La gratitud permite experimentar otras emociones positivas como la empatía y la humildad, e inclina a hacer un examen moral de la propia vida con mayor sinceridad y determinación.

Los cínicos pueden argumentar que es muy fácil ser agradecidos cuando alguien nada en la abundancia, pero se ha comprobado que la gente que enfrenta situaciones difíciles suele ser agradecida, y cuando su actitud es sincera, se constituye en el medio para transformar las tragedias en oportunidades de crecimiento.

Los individuos agradecidos no son ingenuamente optimistas, ni se encuentran bajo una especie de ilusión que los lleva a pensar que no existen el sufrimiento y el dolor. Más bien son quienes conscientemente han optado por extraer beneficios de la adversidad, y uno de los mayores beneficios es percibir la vida como un regalo, lo que les permite estar menos a la defensiva y más abiertos a la vida. La gratitud da un sentido a la vida que permite encapsularla como un don.” **

Corolario personal:

Los empresarios y los colaboradores deben de estar agradecidos unos con los otros, ya que  en conjunto  logran los objetivos y metas tanto  personales, familiares  como corporativas.

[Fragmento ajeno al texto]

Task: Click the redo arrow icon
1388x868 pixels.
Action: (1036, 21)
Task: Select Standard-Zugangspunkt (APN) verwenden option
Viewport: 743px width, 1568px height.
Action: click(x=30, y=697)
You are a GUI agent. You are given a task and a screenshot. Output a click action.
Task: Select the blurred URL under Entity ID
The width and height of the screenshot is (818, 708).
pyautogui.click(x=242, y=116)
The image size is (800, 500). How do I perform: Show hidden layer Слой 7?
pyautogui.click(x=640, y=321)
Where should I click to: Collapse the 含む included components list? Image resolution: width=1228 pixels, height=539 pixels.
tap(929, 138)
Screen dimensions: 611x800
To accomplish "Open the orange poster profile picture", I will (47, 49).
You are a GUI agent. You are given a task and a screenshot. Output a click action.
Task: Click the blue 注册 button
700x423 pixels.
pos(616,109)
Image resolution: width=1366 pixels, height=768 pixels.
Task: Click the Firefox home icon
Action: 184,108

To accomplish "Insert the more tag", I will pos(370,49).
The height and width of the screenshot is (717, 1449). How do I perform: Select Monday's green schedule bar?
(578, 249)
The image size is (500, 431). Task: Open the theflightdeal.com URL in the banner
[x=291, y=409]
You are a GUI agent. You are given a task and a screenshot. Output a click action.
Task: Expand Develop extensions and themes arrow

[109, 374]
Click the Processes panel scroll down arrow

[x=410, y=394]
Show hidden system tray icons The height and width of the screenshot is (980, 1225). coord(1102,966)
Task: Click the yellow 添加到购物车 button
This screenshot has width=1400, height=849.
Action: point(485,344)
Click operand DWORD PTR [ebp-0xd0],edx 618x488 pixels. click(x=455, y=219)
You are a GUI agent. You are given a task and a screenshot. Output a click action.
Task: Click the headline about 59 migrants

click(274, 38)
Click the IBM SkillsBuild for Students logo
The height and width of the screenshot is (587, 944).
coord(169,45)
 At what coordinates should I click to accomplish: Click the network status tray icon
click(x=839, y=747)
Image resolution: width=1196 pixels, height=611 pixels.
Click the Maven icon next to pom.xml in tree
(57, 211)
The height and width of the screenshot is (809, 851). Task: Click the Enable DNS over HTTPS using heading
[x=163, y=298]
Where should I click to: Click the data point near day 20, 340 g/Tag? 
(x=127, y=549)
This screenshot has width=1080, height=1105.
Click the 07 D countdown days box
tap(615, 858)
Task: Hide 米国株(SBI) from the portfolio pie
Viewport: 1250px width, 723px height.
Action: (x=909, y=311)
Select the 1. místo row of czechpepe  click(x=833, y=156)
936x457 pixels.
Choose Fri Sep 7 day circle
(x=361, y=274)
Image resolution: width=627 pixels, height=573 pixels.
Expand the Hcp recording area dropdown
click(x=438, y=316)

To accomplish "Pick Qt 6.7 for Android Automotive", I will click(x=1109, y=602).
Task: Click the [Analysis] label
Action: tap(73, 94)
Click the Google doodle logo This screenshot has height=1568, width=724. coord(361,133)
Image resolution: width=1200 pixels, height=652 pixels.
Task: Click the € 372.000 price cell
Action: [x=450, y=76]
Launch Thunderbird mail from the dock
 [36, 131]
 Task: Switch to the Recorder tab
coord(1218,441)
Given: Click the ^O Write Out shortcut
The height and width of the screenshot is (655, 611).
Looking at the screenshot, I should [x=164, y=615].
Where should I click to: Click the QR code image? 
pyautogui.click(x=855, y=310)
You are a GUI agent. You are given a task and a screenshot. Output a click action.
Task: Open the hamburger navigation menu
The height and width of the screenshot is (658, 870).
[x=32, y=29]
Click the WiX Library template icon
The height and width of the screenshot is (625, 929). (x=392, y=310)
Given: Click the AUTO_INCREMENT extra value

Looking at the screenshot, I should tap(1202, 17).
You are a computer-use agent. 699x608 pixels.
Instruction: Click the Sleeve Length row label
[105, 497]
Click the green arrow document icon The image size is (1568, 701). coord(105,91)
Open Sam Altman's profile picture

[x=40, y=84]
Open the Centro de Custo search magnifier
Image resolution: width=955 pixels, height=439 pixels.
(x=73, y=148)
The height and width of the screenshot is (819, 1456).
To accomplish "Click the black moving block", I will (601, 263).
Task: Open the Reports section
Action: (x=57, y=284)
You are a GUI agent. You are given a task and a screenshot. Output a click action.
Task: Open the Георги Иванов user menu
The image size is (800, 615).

No tiene objeto insultar, gritar o  amenazar a los colaboradores. Los primeros que se denigran son aquellas personas que emiten los insultos.

Ahora bien: ¿Es usted Agradecido o Ingrato con la vida, su familia, sus compañeros, sus colaboradores, sus proveedores y con Usted?

** Notas tomadas del artículo de la Revista Itsmo No. 304 escrito por la Dra. Ma. Beatriz Quintanilla Madero, Médico psiquiatra y profesora de la Escuela de Medicina de la Universidad Panamericana.